# [THE DATA]
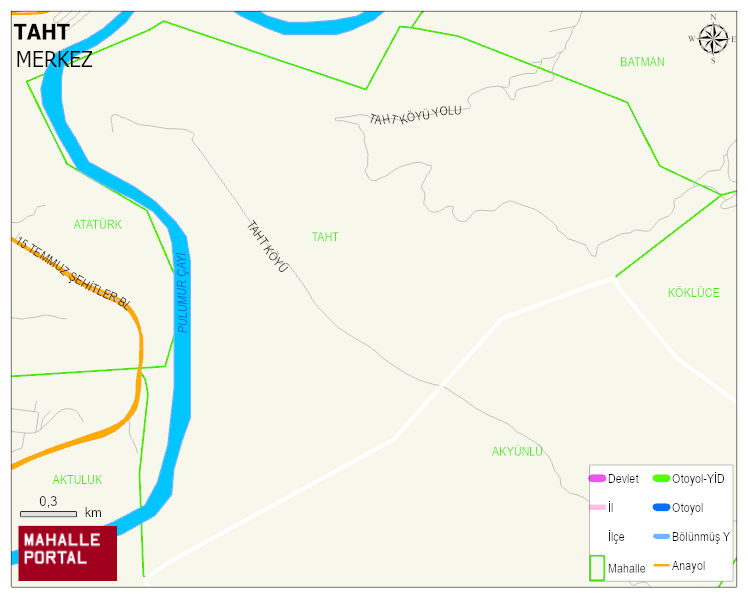748x598 pixels.
Task: Select the BATMAN neighborhood label
Action: (x=642, y=62)
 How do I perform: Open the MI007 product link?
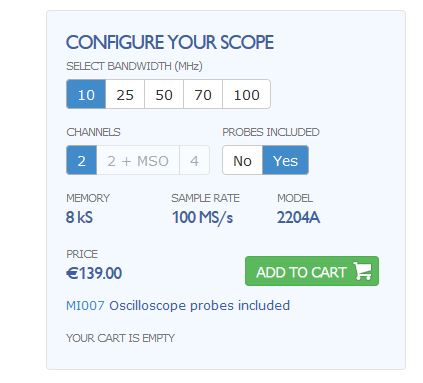85,305
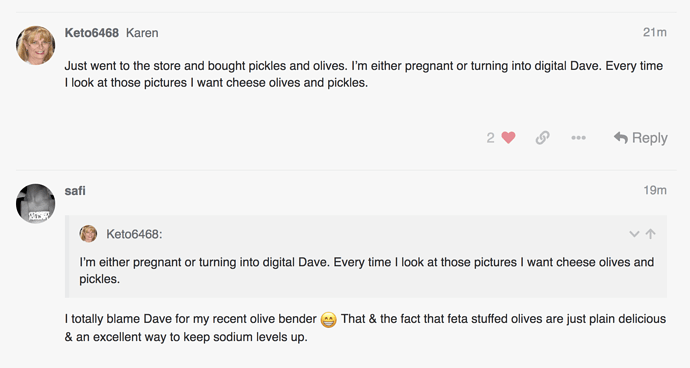Click the grinning emoji in safi's reply
This screenshot has width=690, height=368.
328,319
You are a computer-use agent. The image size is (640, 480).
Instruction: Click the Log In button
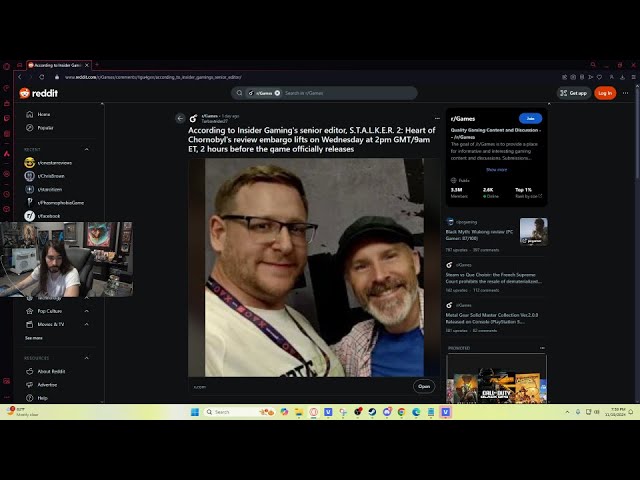click(x=605, y=93)
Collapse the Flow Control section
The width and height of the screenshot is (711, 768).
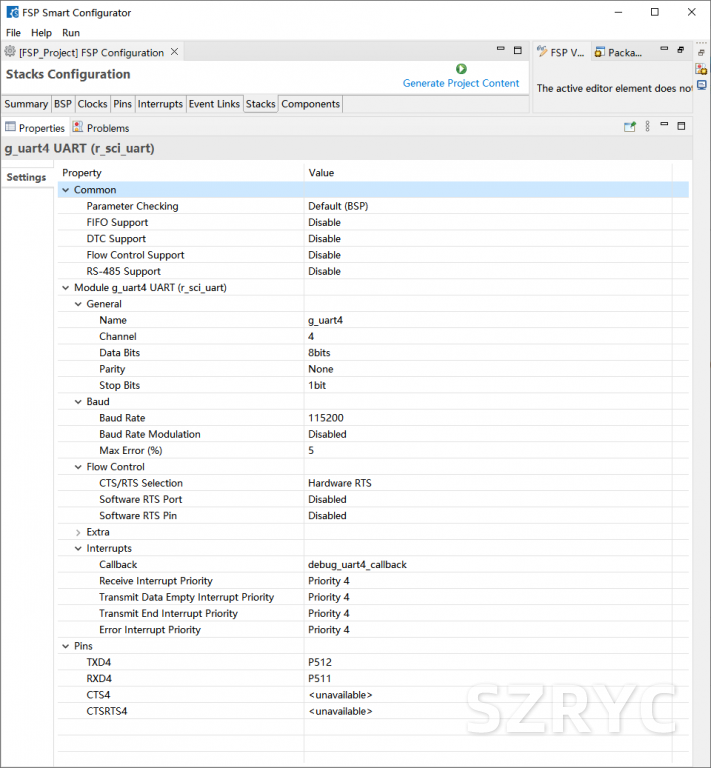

# [ASSIGNED TASK]
From the line containing "How do I perform: Open" to the last line of the records, inclusive, output the lines exactly as written and nothing else; leave out the pictures.

# [ANSWER TO THE PROBLEM]
 How do I perform: Open the MI007 product link?
85,305
Click the grinning emoji in safi's reply
This screenshot has width=690, height=368.
328,319
You are a computer-use agent. The image size is (640, 480).
Instruction: Click the Log In button
click(x=605, y=93)
Collapse the Flow Control section
The width and height of the screenshot is (711, 768).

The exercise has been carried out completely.